▸ Data shown

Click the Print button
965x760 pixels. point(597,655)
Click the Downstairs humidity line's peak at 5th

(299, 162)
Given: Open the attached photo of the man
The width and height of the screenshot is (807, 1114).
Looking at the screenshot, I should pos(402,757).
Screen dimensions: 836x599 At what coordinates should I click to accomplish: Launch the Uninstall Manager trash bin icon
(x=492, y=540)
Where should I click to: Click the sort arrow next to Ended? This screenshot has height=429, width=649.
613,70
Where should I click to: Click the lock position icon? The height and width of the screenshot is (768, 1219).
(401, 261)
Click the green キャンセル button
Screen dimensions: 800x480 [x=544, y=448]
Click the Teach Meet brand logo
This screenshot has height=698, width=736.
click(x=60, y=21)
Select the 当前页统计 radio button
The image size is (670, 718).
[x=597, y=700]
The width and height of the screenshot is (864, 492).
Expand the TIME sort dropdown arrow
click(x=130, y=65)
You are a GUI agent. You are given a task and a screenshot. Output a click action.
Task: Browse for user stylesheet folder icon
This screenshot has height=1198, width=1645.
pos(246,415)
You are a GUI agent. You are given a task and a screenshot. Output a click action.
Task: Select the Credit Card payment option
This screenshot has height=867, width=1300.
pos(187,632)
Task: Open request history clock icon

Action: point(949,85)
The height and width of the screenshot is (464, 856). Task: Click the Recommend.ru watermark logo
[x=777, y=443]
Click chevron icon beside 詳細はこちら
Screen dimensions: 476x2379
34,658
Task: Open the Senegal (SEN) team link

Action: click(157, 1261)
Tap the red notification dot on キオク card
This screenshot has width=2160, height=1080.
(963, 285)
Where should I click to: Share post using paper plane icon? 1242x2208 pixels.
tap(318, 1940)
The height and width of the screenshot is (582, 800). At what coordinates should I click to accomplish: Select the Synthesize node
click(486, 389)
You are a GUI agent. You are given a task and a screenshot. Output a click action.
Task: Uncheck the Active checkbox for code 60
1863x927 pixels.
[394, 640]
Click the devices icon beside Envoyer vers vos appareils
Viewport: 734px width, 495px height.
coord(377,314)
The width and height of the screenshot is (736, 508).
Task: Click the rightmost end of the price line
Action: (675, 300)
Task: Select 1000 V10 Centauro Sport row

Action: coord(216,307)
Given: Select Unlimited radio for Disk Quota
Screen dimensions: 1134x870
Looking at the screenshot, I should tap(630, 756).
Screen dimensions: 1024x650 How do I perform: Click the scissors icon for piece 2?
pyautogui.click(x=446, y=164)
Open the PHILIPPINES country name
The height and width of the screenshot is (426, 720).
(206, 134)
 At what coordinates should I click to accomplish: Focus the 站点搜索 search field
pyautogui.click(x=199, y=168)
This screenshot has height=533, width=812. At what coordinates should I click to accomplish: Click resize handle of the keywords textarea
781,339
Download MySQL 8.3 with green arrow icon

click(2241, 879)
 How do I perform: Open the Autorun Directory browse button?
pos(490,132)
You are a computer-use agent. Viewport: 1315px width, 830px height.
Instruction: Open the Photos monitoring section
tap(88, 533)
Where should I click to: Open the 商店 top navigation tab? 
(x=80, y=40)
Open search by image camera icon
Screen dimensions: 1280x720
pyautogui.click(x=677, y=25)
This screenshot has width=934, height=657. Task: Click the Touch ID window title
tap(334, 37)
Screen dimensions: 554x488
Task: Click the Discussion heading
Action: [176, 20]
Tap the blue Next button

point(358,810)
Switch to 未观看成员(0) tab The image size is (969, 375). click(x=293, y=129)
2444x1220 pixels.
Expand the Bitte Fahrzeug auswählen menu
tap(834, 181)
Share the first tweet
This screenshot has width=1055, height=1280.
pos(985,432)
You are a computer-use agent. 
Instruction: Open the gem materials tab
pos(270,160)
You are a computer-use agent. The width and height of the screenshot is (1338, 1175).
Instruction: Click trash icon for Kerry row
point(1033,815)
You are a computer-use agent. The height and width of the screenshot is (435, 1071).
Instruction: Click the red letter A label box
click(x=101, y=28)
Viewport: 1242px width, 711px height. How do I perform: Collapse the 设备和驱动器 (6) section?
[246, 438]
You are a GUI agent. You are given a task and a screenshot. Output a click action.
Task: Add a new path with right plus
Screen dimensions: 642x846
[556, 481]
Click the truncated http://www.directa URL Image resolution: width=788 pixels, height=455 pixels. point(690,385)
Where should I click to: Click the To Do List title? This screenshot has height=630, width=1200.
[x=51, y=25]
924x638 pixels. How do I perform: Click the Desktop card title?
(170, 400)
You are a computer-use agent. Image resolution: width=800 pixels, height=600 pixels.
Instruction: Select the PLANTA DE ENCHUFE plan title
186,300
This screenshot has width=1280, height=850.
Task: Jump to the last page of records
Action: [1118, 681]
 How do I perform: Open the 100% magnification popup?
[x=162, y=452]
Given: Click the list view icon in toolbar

▸ About this task
Write the data out once more. Keep every word the same.

▸ Task response
Click the Print button
965x760 pixels. point(597,655)
Click the Downstairs humidity line's peak at 5th

(299, 162)
Given: Open the attached photo of the man
The width and height of the screenshot is (807, 1114).
Looking at the screenshot, I should pos(402,757).
Screen dimensions: 836x599 At what coordinates should I click to accomplish: Launch the Uninstall Manager trash bin icon
(x=492, y=540)
Where should I click to: Click the sort arrow next to Ended? This screenshot has height=429, width=649.
613,70
Where should I click to: Click the lock position icon? The height and width of the screenshot is (768, 1219).
(401, 261)
Click the green キャンセル button
Screen dimensions: 800x480 [x=544, y=448]
Click the Teach Meet brand logo
This screenshot has height=698, width=736.
click(x=60, y=21)
Select the 当前页统计 radio button
The image size is (670, 718).
[x=597, y=700]
The width and height of the screenshot is (864, 492).
Expand the TIME sort dropdown arrow
click(x=130, y=65)
You are a GUI agent. You are given a task and a screenshot. Output a click action.
Task: Browse for user stylesheet folder icon
This screenshot has height=1198, width=1645.
pos(246,415)
You are a GUI agent. You are given a task and a screenshot. Output a click action.
Task: Select the Credit Card payment option
This screenshot has height=867, width=1300.
pos(187,632)
Task: Open request history clock icon

Action: point(949,85)
The height and width of the screenshot is (464, 856). Task: Click the Recommend.ru watermark logo
[x=777, y=443]
Click chevron icon beside 詳細はこちら
Screen dimensions: 476x2379
34,658
Task: Open the Senegal (SEN) team link

Action: click(157, 1261)
Tap the red notification dot on キオク card
This screenshot has width=2160, height=1080.
(963, 285)
Where should I click to: Share post using paper plane icon? 1242x2208 pixels.
tap(318, 1940)
The height and width of the screenshot is (582, 800). At what coordinates should I click to accomplish: Select the Synthesize node
click(486, 389)
You are a GUI agent. You are given a task and a screenshot. Output a click action.
Task: Uncheck the Active checkbox for code 60
1863x927 pixels.
[394, 640]
Click the devices icon beside Envoyer vers vos appareils
Viewport: 734px width, 495px height.
coord(377,314)
The width and height of the screenshot is (736, 508).
Task: Click the rightmost end of the price line
Action: (675, 300)
Task: Select 1000 V10 Centauro Sport row

Action: coord(216,307)
Given: Select Unlimited radio for Disk Quota
Screen dimensions: 1134x870
Looking at the screenshot, I should tap(630, 756).
Screen dimensions: 1024x650 How do I perform: Click the scissors icon for piece 2?
pyautogui.click(x=446, y=164)
Open the PHILIPPINES country name
The height and width of the screenshot is (426, 720).
(206, 134)
 At what coordinates should I click to accomplish: Focus the 站点搜索 search field
pyautogui.click(x=199, y=168)
This screenshot has height=533, width=812. At what coordinates should I click to accomplish: Click resize handle of the keywords textarea
781,339
Download MySQL 8.3 with green arrow icon

click(2241, 879)
 How do I perform: Open the Autorun Directory browse button?
pos(490,132)
You are a computer-use agent. Viewport: 1315px width, 830px height.
Instruction: Open the Photos monitoring section
tap(88, 533)
Where should I click to: Open the 商店 top navigation tab? 
(x=80, y=40)
Open search by image camera icon
Screen dimensions: 1280x720
pyautogui.click(x=677, y=25)
This screenshot has width=934, height=657. Task: Click the Touch ID window title
tap(334, 37)
Screen dimensions: 554x488
Task: Click the Discussion heading
Action: [176, 20]
Tap the blue Next button

point(358,810)
Switch to 未观看成员(0) tab The image size is (969, 375). click(x=293, y=129)
2444x1220 pixels.
Expand the Bitte Fahrzeug auswählen menu
tap(834, 181)
Share the first tweet
This screenshot has width=1055, height=1280.
pos(985,432)
You are a computer-use agent. 
Instruction: Open the gem materials tab
pos(270,160)
You are a computer-use agent. The width and height of the screenshot is (1338, 1175).
Instruction: Click trash icon for Kerry row
point(1033,815)
You are a computer-use agent. The height and width of the screenshot is (435, 1071).
Instruction: Click the red letter A label box
click(x=101, y=28)
Viewport: 1242px width, 711px height. How do I perform: Collapse the 设备和驱动器 (6) section?
[246, 438]
You are a GUI agent. You are given a task and a screenshot. Output a click action.
Task: Add a new path with right plus
Screen dimensions: 642x846
[556, 481]
Click the truncated http://www.directa URL Image resolution: width=788 pixels, height=455 pixels. point(690,385)
Where should I click to: Click the To Do List title? This screenshot has height=630, width=1200.
[x=51, y=25]
924x638 pixels. How do I perform: Click the Desktop card title?
(170, 400)
You are a computer-use agent. Image resolution: width=800 pixels, height=600 pixels.
Instruction: Select the PLANTA DE ENCHUFE plan title
186,300
This screenshot has width=1280, height=850.
Task: Jump to the last page of records
Action: [1118, 681]
 How do I perform: Open the 100% magnification popup?
[x=162, y=452]
Given: Click the list view icon in toolbar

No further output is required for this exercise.